(Exercise): Only text belongs in your copy of the listing below; reproduce it exactly and leave out the pictures.

(Data to examine):
========
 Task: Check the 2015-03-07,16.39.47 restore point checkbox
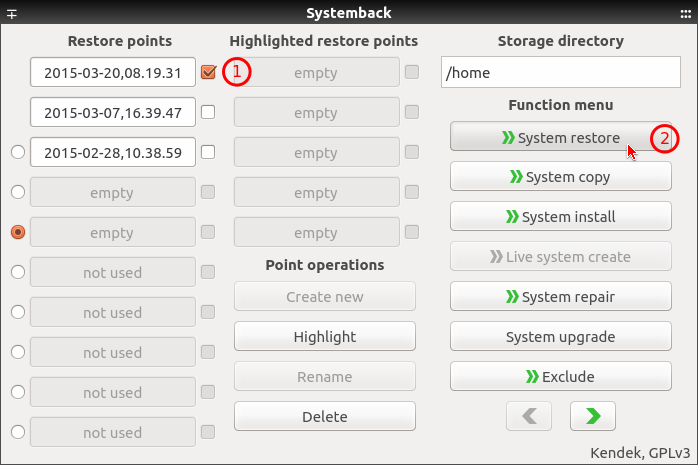208,112
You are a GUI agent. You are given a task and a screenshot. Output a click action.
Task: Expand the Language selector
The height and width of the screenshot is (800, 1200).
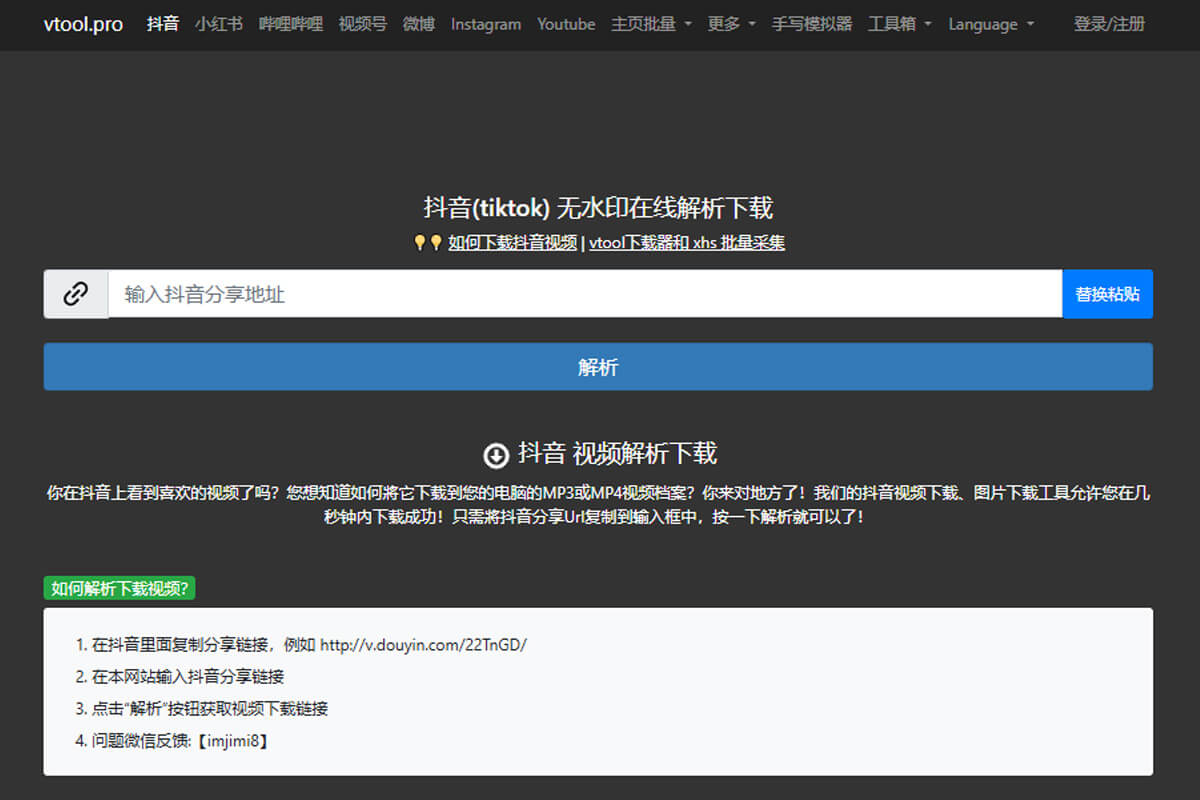[991, 24]
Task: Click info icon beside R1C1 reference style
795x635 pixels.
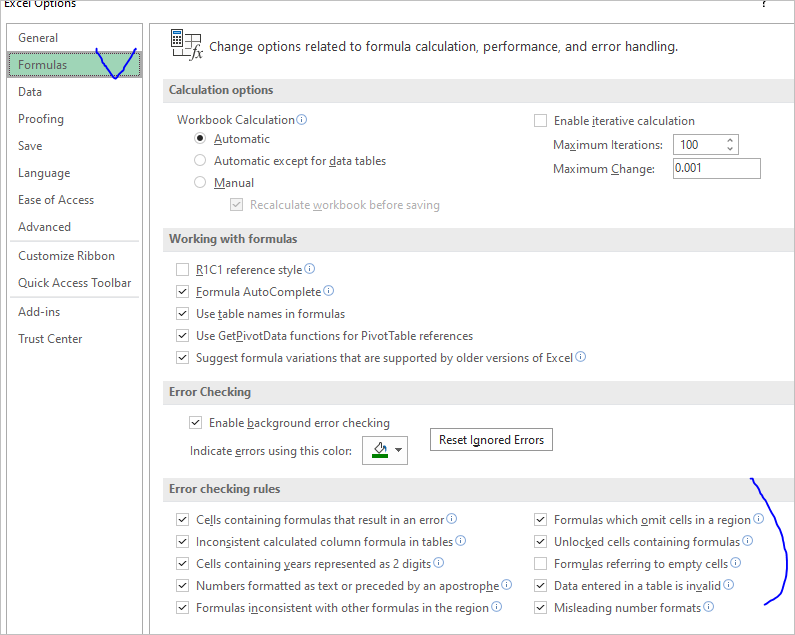Action: point(310,269)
========
(Solution below):
 Task: Check the 2015-03-07,16.39.47 restore point checkbox
208,112
You are a GUI agent. You are given a task and a screenshot. Output a click action.
Task: Expand the Language selector
The height and width of the screenshot is (800, 1200).
[991, 24]
Task: Click info icon beside R1C1 reference style
795x635 pixels.
Action: point(310,269)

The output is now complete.